> _Task instructions_:
From top to bottom, reproduce the listing without a single change.

====== Working data

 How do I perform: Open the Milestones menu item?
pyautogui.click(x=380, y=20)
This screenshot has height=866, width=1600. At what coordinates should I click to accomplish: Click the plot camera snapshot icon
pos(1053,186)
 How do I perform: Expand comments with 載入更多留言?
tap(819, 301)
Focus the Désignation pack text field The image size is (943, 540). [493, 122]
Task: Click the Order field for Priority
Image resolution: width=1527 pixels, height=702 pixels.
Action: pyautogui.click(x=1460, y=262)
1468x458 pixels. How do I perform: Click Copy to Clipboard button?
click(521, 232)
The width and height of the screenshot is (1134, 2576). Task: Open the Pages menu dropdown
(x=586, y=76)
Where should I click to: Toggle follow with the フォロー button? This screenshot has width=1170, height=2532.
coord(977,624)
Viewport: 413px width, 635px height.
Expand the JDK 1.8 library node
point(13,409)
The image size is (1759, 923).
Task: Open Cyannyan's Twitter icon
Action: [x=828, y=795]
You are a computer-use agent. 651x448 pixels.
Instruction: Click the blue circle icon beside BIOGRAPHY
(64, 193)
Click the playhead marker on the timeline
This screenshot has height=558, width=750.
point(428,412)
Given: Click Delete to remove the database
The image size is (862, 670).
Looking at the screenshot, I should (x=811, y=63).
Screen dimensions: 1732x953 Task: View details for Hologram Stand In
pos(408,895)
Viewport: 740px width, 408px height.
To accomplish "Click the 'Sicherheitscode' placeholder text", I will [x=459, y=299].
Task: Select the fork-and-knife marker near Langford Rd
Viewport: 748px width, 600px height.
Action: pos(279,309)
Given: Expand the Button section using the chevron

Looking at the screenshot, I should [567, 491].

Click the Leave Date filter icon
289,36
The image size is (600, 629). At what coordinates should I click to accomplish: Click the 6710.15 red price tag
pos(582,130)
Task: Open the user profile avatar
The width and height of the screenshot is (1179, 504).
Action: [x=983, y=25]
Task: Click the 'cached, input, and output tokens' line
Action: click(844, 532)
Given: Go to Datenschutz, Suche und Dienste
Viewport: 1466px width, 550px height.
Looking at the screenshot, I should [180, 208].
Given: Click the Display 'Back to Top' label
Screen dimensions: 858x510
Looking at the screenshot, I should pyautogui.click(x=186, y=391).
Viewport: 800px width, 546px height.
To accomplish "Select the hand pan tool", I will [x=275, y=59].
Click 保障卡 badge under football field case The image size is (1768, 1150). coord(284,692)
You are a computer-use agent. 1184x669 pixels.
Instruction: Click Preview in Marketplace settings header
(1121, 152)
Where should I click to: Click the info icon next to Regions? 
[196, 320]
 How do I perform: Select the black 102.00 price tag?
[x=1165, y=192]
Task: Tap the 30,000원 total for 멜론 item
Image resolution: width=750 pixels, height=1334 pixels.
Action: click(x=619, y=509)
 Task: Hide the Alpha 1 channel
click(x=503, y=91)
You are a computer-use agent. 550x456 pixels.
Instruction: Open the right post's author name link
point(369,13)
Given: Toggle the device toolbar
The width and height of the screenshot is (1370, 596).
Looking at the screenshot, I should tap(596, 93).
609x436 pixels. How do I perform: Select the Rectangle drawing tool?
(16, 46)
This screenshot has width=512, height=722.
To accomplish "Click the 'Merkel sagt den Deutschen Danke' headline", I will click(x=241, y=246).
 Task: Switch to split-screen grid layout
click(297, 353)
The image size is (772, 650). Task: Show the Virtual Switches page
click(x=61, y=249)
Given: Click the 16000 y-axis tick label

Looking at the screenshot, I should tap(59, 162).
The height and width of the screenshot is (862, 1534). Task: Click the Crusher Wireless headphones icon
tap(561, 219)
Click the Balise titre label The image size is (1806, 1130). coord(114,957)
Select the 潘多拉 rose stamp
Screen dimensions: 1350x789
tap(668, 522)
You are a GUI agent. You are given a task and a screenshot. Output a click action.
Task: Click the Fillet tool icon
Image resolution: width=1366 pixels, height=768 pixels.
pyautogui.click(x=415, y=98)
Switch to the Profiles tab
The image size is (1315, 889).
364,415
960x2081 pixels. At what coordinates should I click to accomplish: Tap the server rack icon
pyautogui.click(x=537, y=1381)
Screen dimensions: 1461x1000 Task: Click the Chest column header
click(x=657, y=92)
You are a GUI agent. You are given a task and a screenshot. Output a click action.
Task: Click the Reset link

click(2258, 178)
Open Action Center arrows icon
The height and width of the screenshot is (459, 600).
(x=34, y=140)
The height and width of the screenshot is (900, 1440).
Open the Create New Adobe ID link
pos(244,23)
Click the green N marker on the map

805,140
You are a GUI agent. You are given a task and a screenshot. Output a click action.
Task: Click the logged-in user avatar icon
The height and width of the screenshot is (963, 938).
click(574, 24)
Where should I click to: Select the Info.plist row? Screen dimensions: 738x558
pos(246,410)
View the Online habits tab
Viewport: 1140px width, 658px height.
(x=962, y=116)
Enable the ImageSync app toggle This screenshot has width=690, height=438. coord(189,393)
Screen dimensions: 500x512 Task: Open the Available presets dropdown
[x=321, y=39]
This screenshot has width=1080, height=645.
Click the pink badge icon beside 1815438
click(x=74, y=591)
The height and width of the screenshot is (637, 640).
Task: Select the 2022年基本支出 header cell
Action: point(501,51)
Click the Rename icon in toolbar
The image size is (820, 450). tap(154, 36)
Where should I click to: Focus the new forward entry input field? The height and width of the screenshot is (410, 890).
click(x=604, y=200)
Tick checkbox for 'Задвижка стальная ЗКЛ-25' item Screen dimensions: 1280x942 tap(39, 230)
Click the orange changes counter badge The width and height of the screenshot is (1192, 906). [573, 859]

============

> _Response_:
 How do I perform: Open the Milestones menu item?
pyautogui.click(x=380, y=20)
This screenshot has height=866, width=1600. At what coordinates should I click to accomplish: Click the plot camera snapshot icon
pos(1053,186)
 How do I perform: Expand comments with 載入更多留言?
tap(819, 301)
Focus the Désignation pack text field The image size is (943, 540). [493, 122]
Task: Click the Order field for Priority
Image resolution: width=1527 pixels, height=702 pixels.
Action: pyautogui.click(x=1460, y=262)
1468x458 pixels. How do I perform: Click Copy to Clipboard button?
click(521, 232)
The width and height of the screenshot is (1134, 2576). Task: Open the Pages menu dropdown
(x=586, y=76)
Where should I click to: Toggle follow with the フォロー button? This screenshot has width=1170, height=2532.
coord(977,624)
Viewport: 413px width, 635px height.
Expand the JDK 1.8 library node
point(13,409)
The image size is (1759, 923).
Task: Open Cyannyan's Twitter icon
Action: [x=828, y=795]
You are a computer-use agent. 651x448 pixels.
Instruction: Click the blue circle icon beside BIOGRAPHY
(64, 193)
Click the playhead marker on the timeline
This screenshot has height=558, width=750.
point(428,412)
Given: Click Delete to remove the database
The image size is (862, 670).
Looking at the screenshot, I should (x=811, y=63).
Screen dimensions: 1732x953 Task: View details for Hologram Stand In
pos(408,895)
Viewport: 740px width, 408px height.
To accomplish "Click the 'Sicherheitscode' placeholder text", I will [x=459, y=299].
Task: Select the fork-and-knife marker near Langford Rd
Viewport: 748px width, 600px height.
Action: pos(279,309)
Given: Expand the Button section using the chevron

Looking at the screenshot, I should [567, 491].

Click the Leave Date filter icon
289,36
The image size is (600, 629). At what coordinates should I click to accomplish: Click the 6710.15 red price tag
pos(582,130)
Task: Open the user profile avatar
The width and height of the screenshot is (1179, 504).
Action: [x=983, y=25]
Task: Click the 'cached, input, and output tokens' line
Action: click(844, 532)
Given: Go to Datenschutz, Suche und Dienste
Viewport: 1466px width, 550px height.
Looking at the screenshot, I should [180, 208].
Given: Click the Display 'Back to Top' label
Screen dimensions: 858x510
Looking at the screenshot, I should pyautogui.click(x=186, y=391).
Viewport: 800px width, 546px height.
To accomplish "Select the hand pan tool", I will [x=275, y=59].
Click 保障卡 badge under football field case The image size is (1768, 1150). coord(284,692)
You are a computer-use agent. 1184x669 pixels.
Instruction: Click Preview in Marketplace settings header
(1121, 152)
Where should I click to: Click the info icon next to Regions? 
[196, 320]
 How do I perform: Select the black 102.00 price tag?
[x=1165, y=192]
Task: Tap the 30,000원 total for 멜론 item
Image resolution: width=750 pixels, height=1334 pixels.
Action: click(x=619, y=509)
 Task: Hide the Alpha 1 channel
click(x=503, y=91)
You are a computer-use agent. 550x456 pixels.
Instruction: Open the right post's author name link
point(369,13)
Given: Toggle the device toolbar
The width and height of the screenshot is (1370, 596).
Looking at the screenshot, I should tap(596, 93).
609x436 pixels. How do I perform: Select the Rectangle drawing tool?
(16, 46)
This screenshot has width=512, height=722.
To accomplish "Click the 'Merkel sagt den Deutschen Danke' headline", I will click(x=241, y=246).
 Task: Switch to split-screen grid layout
click(297, 353)
The image size is (772, 650). Task: Show the Virtual Switches page
click(x=61, y=249)
Given: Click the 16000 y-axis tick label

Looking at the screenshot, I should tap(59, 162).
The height and width of the screenshot is (862, 1534). Task: Click the Crusher Wireless headphones icon
tap(561, 219)
Click the Balise titre label The image size is (1806, 1130). coord(114,957)
Select the 潘多拉 rose stamp
Screen dimensions: 1350x789
tap(668, 522)
You are a GUI agent. You are given a task and a screenshot. Output a click action.
Task: Click the Fillet tool icon
Image resolution: width=1366 pixels, height=768 pixels.
pyautogui.click(x=415, y=98)
Switch to the Profiles tab
The image size is (1315, 889).
364,415
960x2081 pixels. At what coordinates should I click to accomplish: Tap the server rack icon
pyautogui.click(x=537, y=1381)
Screen dimensions: 1461x1000 Task: Click the Chest column header
click(x=657, y=92)
You are a GUI agent. You are given a task and a screenshot. Output a click action.
Task: Click the Reset link

click(2258, 178)
Open Action Center arrows icon
The height and width of the screenshot is (459, 600).
(x=34, y=140)
The height and width of the screenshot is (900, 1440).
Open the Create New Adobe ID link
pos(244,23)
Click the green N marker on the map

805,140
You are a GUI agent. You are given a task and a screenshot. Output a click action.
Task: Click the logged-in user avatar icon
The height and width of the screenshot is (963, 938).
click(574, 24)
Where should I click to: Select the Info.plist row? Screen dimensions: 738x558
pos(246,410)
View the Online habits tab
Viewport: 1140px width, 658px height.
(x=962, y=116)
Enable the ImageSync app toggle This screenshot has width=690, height=438. coord(189,393)
Screen dimensions: 500x512 Task: Open the Available presets dropdown
[x=321, y=39]
This screenshot has width=1080, height=645.
Click the pink badge icon beside 1815438
click(x=74, y=591)
The height and width of the screenshot is (637, 640).
Task: Select the 2022年基本支出 header cell
Action: point(501,51)
Click the Rename icon in toolbar
The image size is (820, 450). tap(154, 36)
Where should I click to: Focus the new forward entry input field? The height and width of the screenshot is (410, 890).
click(x=604, y=200)
Tick checkbox for 'Задвижка стальная ЗКЛ-25' item Screen dimensions: 1280x942 tap(39, 230)
Click the orange changes counter badge The width and height of the screenshot is (1192, 906). [573, 859]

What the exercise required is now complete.